An electric motor and a compression mechanism driven by the electric motor are arranged inside the closed container, and the compression mechanism includes a fixed spiral blade part and a swirl spiral blade part in which swirl spiral blades are formed on a swirl end plate. A bearing component having a rotation restraint component for preventing rotation of the swirling spiral vane component and only performing swivel, a crank shaft for driving the swirling spiral vane component to swivel, and a main bearing for supporting a main shaft formed on the crank shaft. And a swirl drive member that engages an eccentric drive engagement portion provided on the crankshaft on the back face of the swirl end plate on the side opposite to the swirl spiral vane to swivel drive the swirl spiral vane component. A joint portion is provided, and the pressure applied to the back surface of the swivel mirror plate outside the swivel drive engagement portion on the back surface of the end plate is lower than the discharge pressure applied to the central portion and the discharge pressure applied to the outer periphery of the end surface of the end plate. A sliding partition ring for partitioning is provided, and the center of gravity of the sliding partition ring is provided with eccentricity of ½ or more of the turning radius determined by the fixed spiral vane component and the swirling spiral vane component, and By making the eccentric direction the direction in which the overturning moment is maximum or almost maximum, it is possible to suppress the overturning of the swirling spiral vane without increasing the thrust force between the fixed spiral vane component and the swirling spiral vane component, It is possible to prevent a decrease in the efficiency of the compressor.

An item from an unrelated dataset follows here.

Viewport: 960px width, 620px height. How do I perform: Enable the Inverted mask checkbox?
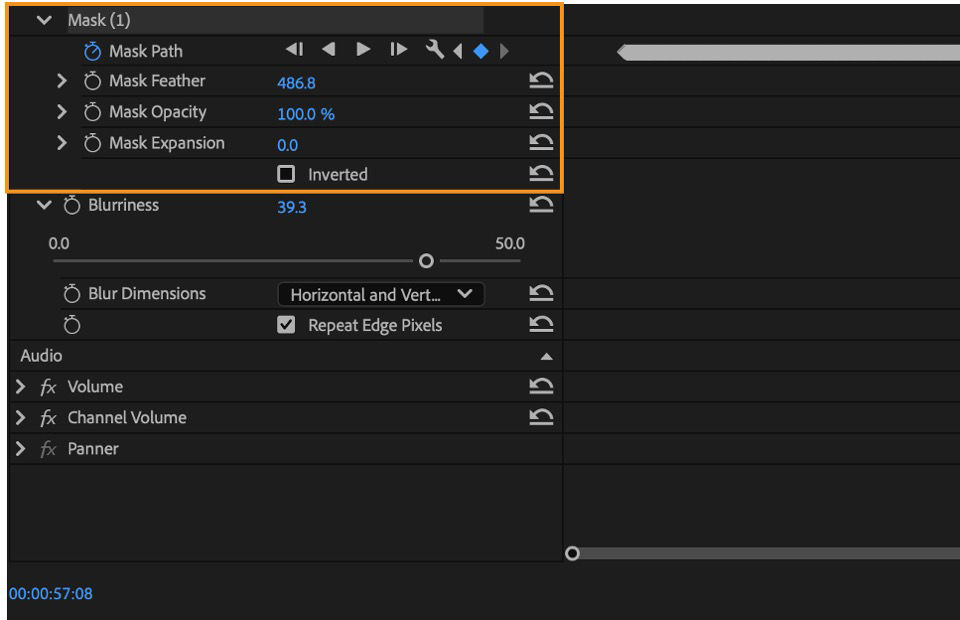tap(286, 174)
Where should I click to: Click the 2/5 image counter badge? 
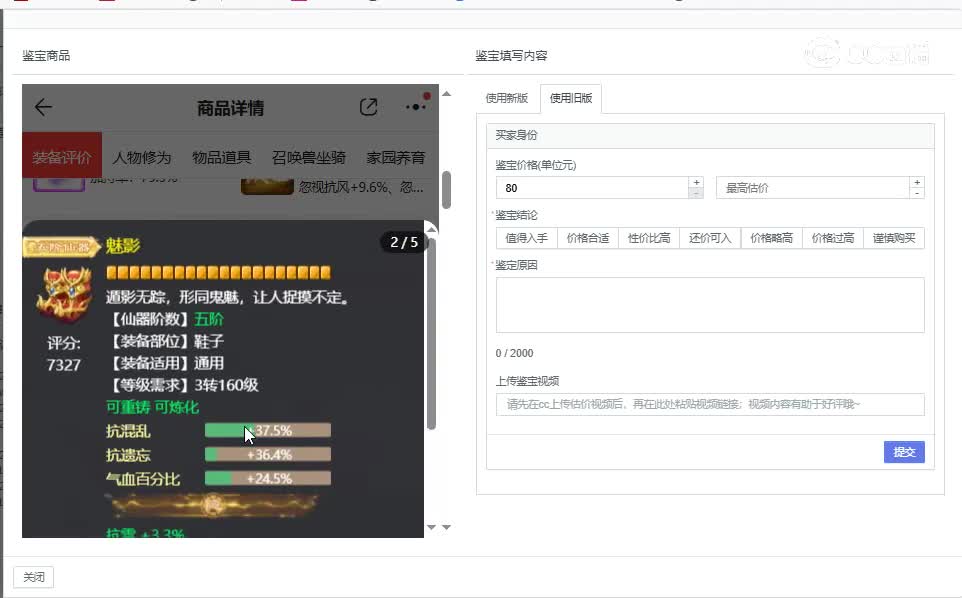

Further, a flat plate which fits the sliding partition ring is provided on the rear side of the turning mirror plate of the bearing component, and a second sliding partition ring is provided on the flat plate and the second sliding partition ring is provided.
By providing the sliding partition ring in the direction in which the overturning moment is maximized or almost maximized, the swirling spiral component can be stably swung with almost no increase in the thrust force, and the axial movement restriction is limited. The mechanical contact between the plate and the swivel mirror plate can be mitigated, and the reliability can be improved.

Further, a plurality of the sliding partition rings are concentrically provided, and radial communication holes are provided on the back surface of the swivel end plate, and the communication holes are formed by the concentric sliding partition rings. The pressure space is configured to communicate with a part of one section of the swirling spiral blade component during one revolution of the swirling motion, and the pressure acting on the back pressure space is the maximum of the overturning moment or
Since the discharge pressure is set to be almost the maximum and the discharge pressure is set to be lower in the other sections, the back pressure of the swivel end plate can be controlled by following the change of the overturning moment during one rotation. Therefore, the rollover can be suppressed without increasing the thrust loss, and the efficiency of the compressor can be improved.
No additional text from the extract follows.